Kırım, geçtiğimiz yıl Rusya tarafından ilhak edildi. Bunun ardından Ablyalimova ve diğer Kırım Tatarları için korku günleri yeniden başladı.
Ablyalimova'nın eşi Çiygöz gösteri düzenlemek, şiddete teşvik etmek ve taksirle adam öldürmek suçlamalarıyla hala tutuklu bulunuyor. Bu suçlamaların, Kırım Tatarlarının yaşadığı sıkıntıların sadece bir kısmı olduğu, 150 Kırım Tatarı'nın daha aynı suçlamalardan dolayı sorgulandığı kaydediliyor.
Kırım nüfusunun yüzde 13'ünü oluşturan Müslüman azınlık olan Kırım Tatarları Kırım'ın Rusya tarafından ilhak edilmesine karşı çıkıyordu. Bunun için Rusya'nın Kırım'ı ilhak etmeye çalıştığı günlerde bu adıma karşı protestolar düzenlediler. Ancak Rusya Kırım'ı ilhak etti ve Kırım Tatarları eski korku günlerine yeniden döndü.

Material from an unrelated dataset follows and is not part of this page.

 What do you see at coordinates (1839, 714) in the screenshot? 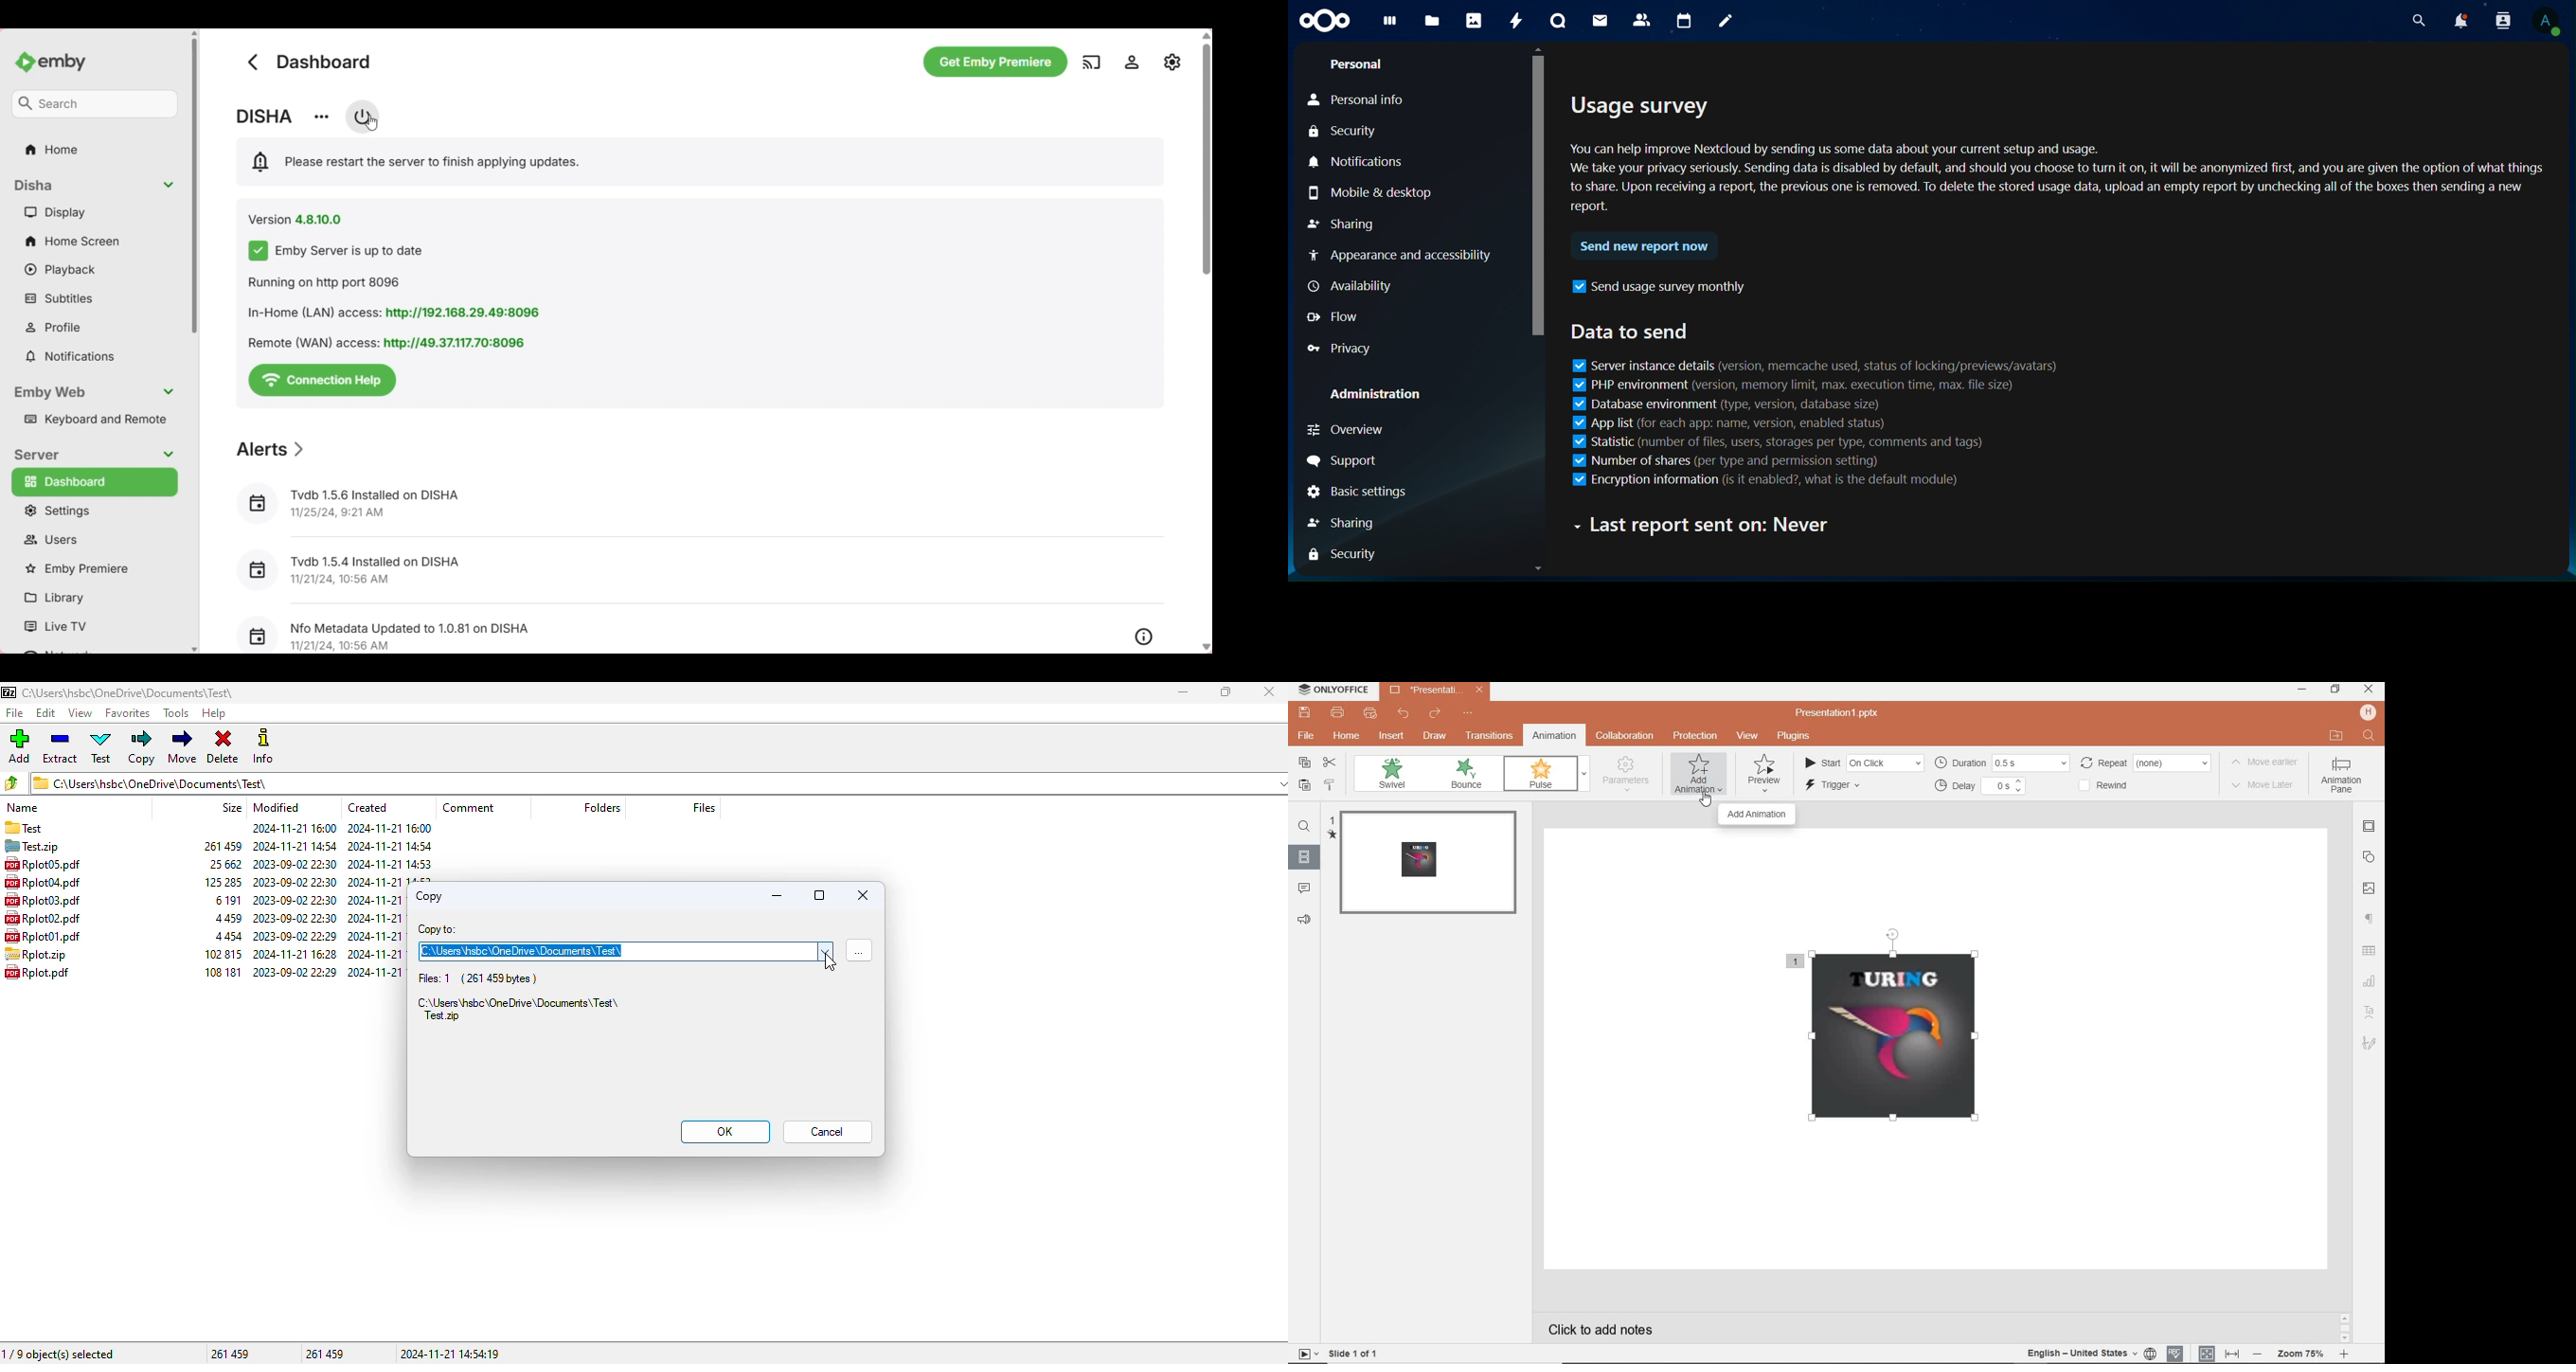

Kırım Yarımadası'nın yerlisi olan Kırım Tatarları 1944 yılında Orta Asya'ya sürülmüşlerdi. Sovyet rejim lideri Joseph Stalin, Kırım Tatarları'nı Nazilere yardım etmekle suçlamış ve Orta Asya'ya sürmüştü. Bu sürgün sırasında büyük acıların yaşandığı biliniyor.
KORKU İÇİNDE YAŞAMAK
Stalin baskısından sağ kalan Kırım Tatarları'nın 1990 yılına kadar kendi yurtlarına dönmelerine izin verilmedi. Şimdi ise, Kırım Tatarları Rusya'nın ilhakının ardından yurtlarında artık kendilerini evinde ve güvende hissetmiyorlar.
10 bin ile 20 arasındaki Kırım Tatarı'nın Ukrayna'ya göç etmek durumunda kaldıkları ifade ediliyor.
Ablyalimova, Kırım'da her Tatar ailesinin korku ve güvensizlik hissettiğini belirtiyor ve ortadan kaybolan Kırım Tatarlarını, Kırım Tatarlarına yönelik işlenen vahşice cinayetleri veya medya üzerinden Kırım Tatarlarına yapılan saldırıları dile getiriyor.